Человек, которого я вспоминаю, предал меня дважды. Причем в первый раз я его простил, но через год он предал меня снова. С тех пор я уже больше его не прощаю… Впрочем, какие это предательства! Так — мелкие, но гадкие пакости.

— Из повести «Гадкие лебеди»:

«— Скажи, а ты как, — сначала напишешь, а потом уже вставляешь национальное самосознание?

— Нет, — сказал Виктор. — Сначала я проникаюсь национальным самосознанием до глубины души: читаю речи господина президента, зубрю наизусть богатырские саги, посещаю патриотические собрания. Потом, когда меня начинает рвать, — не тошнить, а уже рвать, — я принимаюсь за дело…»

Борис Натанович, сейчас, по-видимому, не самое лучшее время для создания художественных произведений?

— Я могу писать только о том, что мне интересно.

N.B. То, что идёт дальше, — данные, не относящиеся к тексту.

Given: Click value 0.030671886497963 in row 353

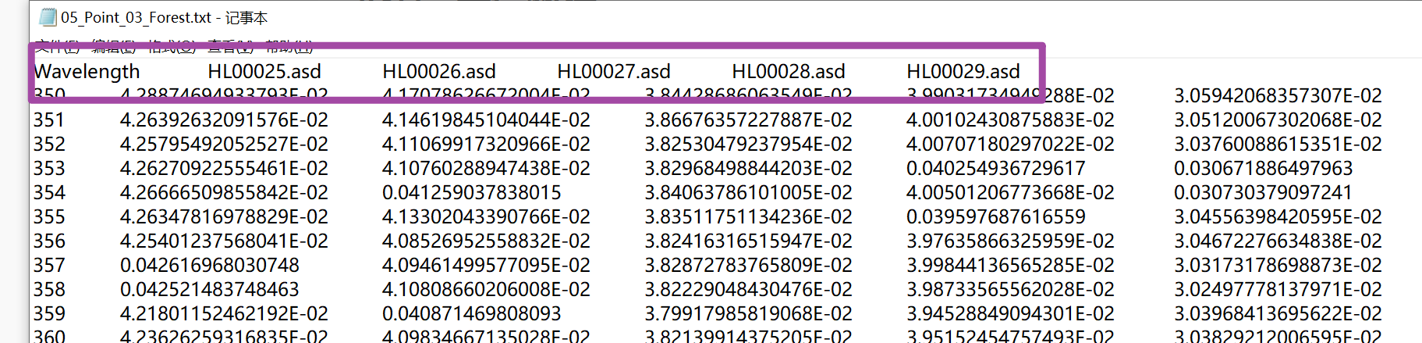Looking at the screenshot, I should click(1263, 168).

У нас есть хорошо продуманный план одной фантастической повести из жизни Максима Каммерера. Мы совершенно точно знаем, какие там будут приключения. Мы знаем, чем это должно кончиться. Мы отдаем себе отчет в том, что это задумано достаточно любопытно, что это может быть не рядовая повесть.

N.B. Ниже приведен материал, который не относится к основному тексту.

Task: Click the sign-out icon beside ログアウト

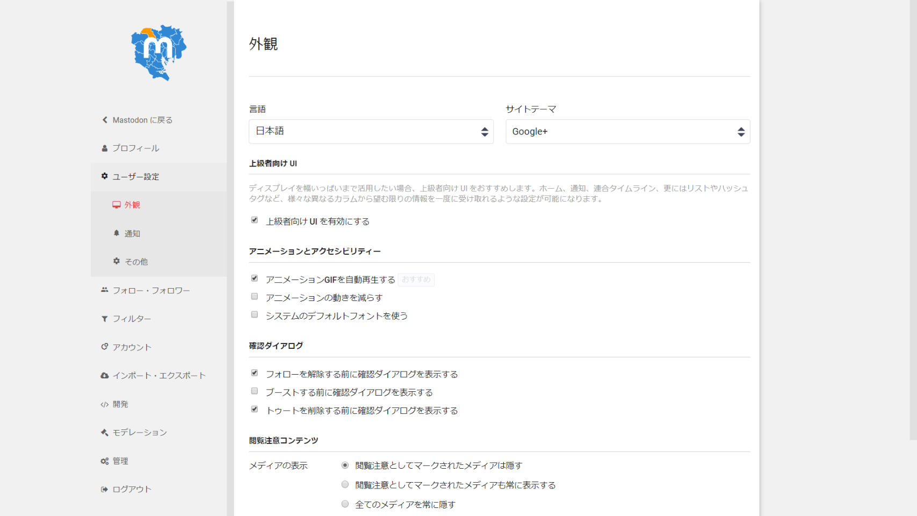Action: (x=105, y=489)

Но это меня сейчас не интересует.

Меня интересует политика, меня интересует экономика, меня интересует социология. Я почти не читаю сейчас художественной литературы и совершенно ничего не перечитываю, что для меня попросту ненормально. Мне интереснее читать… я не знаю… большую статью Лациса, например. Или Егора Гайдара. Причем я читаю ее с наслаждением. Я не читаю — я ее изучаю, я ее впитываю, я обсуждаю ее с женой, с сыном, с друзьями. Мне это все страшно интересно. Поэтому, строго говоря, если что-то писать, то писать мне сейчас надо именно такую социально-политическую публицистику. Но здесь я никакой не профессионал, я дилетант самого низкого пошиба.

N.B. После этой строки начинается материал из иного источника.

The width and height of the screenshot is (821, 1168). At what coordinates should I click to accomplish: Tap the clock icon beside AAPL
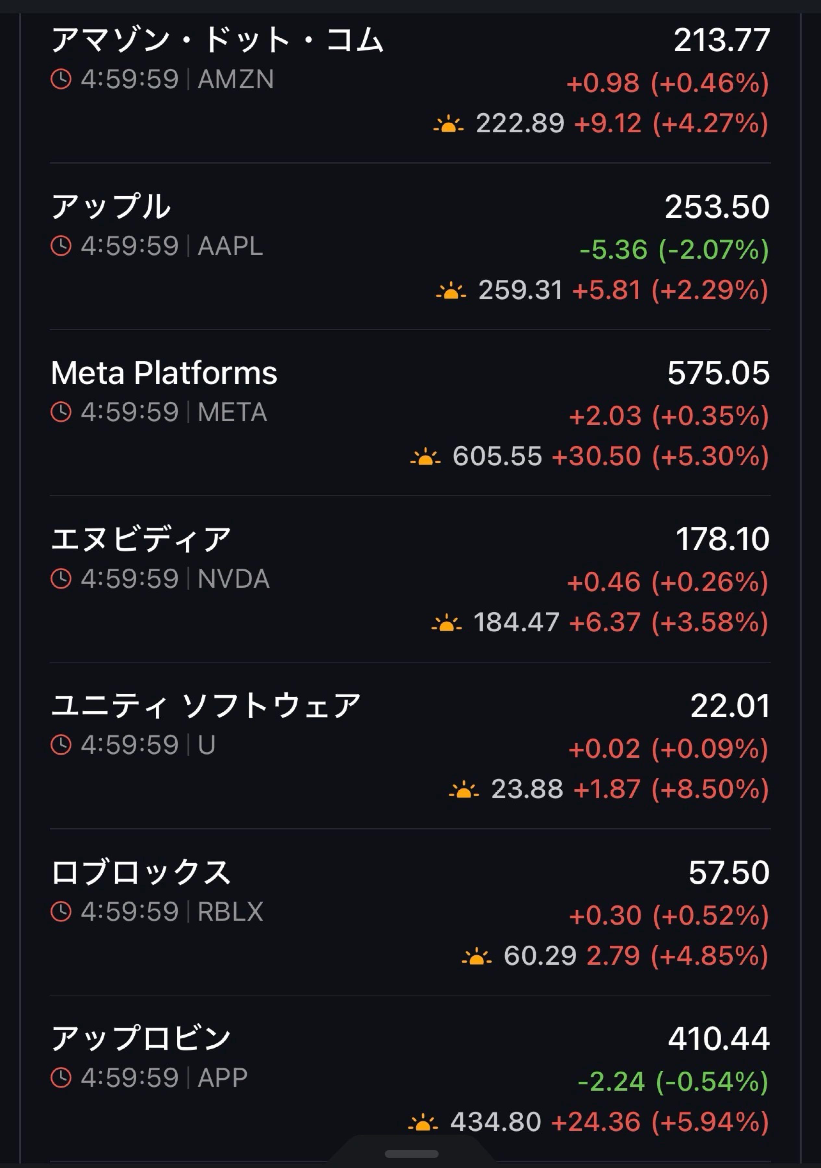pos(61,246)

Вот такое имеет место противоречие. Как мы выберемся из него, я не знаю. Надежда на то, что Аркадий Натанович (он относится к политике гораздо более холодно и еще не потерял интереса к художественной литературе) как-то будет меня тянуть. Но пока я плохо себе представляю, что будет дальше.

— Андрей Тарковский: «Я никогда не понимал, что художник может быть счастлив в процессе своего творчества».

Аркадий и Борис Стругацкие (из повести «Гадкие лебеди»): «Какой из меня, к черту, писатель, если я не терплю писать, если писать — это мучение, стыдное, неприятное занятие…».

Лион Фейхтвангер (из романа «Братья Лаутензак»): «Те, в ком нет творческого начала, даже понятия не имеют о том, что такое счастье».

— Противоречия между словами Фейхтвангера и словами Банева (в «Гадких лебедях») или Тарковского на самом деле нет, хотя вы хотели, видимо, продемонстрировать именно противоречие. Дело в том, что процесс творчества — это, как правило, действительно чрезвычайно мучительное, болезненное и неприятное занятие. Сам процесс. Но зато какое счастье, когда что-то у тебя получилось! То состояние, в котором Пушкин восклицал: «Ай да Пушкин! Ай да сукин сын!» А ведь писать-то ему трудно было, наверняка. Ведь об этом Александр Сергеевич слова не сказал — как он вымучивал все это, как рвал бумагу и швырял в угол перья.

Но когда мучения кончились, когда роды произошли, когда эта боль, нечистота, отчаяние — все это позади, а на руках у тебя младенец — крепкий, здоровенький, красавец… Это счастье… Это счастье, которое — совершенно прав Фейхтвангер — ни с чем сравнить нельзя. Ни с чем нельзя сравнить это счастье! Когда ты понимаешь, что ты сделал что-то стоящее, что-то новое… В этом смысле, конечно, ничто не приносит такой радости, как творчество. Я больше ни с чем это сравнить не могу…

P.S. «Раз, раз, раз…». А магнитофон, оказывается, работал! (Спасибо вам за это, товарищи!)